▶ **Task brief**
From the records below, copy each line in which the string "will" occurs.

______________________________

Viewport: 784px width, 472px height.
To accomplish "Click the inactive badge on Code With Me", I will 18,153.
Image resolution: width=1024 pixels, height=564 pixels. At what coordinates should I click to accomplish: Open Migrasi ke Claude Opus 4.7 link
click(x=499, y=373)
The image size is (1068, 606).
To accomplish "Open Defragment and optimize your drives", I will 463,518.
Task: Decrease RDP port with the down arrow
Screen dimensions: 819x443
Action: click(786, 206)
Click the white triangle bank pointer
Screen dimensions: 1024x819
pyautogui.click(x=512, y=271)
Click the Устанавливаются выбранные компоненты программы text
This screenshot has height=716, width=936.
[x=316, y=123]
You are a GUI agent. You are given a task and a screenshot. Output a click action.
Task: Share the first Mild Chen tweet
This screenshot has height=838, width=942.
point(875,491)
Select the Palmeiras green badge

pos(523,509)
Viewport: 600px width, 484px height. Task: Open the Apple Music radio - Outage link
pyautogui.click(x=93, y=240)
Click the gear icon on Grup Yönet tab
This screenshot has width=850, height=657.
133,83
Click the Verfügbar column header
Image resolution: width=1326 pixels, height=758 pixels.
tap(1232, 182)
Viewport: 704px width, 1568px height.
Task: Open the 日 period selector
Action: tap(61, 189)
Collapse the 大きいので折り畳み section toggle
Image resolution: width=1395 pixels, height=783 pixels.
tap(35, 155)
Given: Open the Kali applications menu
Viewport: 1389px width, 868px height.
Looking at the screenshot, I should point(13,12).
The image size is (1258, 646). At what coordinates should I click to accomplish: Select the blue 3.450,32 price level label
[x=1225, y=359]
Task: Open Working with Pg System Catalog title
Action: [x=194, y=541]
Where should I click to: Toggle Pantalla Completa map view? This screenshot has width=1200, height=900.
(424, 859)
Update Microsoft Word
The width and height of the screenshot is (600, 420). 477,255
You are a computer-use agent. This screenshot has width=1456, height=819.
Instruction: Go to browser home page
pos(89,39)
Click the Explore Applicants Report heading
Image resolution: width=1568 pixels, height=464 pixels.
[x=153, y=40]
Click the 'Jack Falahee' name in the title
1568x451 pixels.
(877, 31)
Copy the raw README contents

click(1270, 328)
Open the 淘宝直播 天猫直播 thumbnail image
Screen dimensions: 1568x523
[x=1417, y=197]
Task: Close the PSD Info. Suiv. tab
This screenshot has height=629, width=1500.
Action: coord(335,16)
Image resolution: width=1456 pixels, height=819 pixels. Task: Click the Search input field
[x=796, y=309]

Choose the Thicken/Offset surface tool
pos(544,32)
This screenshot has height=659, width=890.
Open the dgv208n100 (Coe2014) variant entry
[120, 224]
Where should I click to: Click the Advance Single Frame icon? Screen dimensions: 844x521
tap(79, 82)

______________________________

▶ **Task response**
To accomplish "Click the inactive badge on Code With Me", I will 18,153.
To accomplish "Open Defragment and optimize your drives", I will 463,518.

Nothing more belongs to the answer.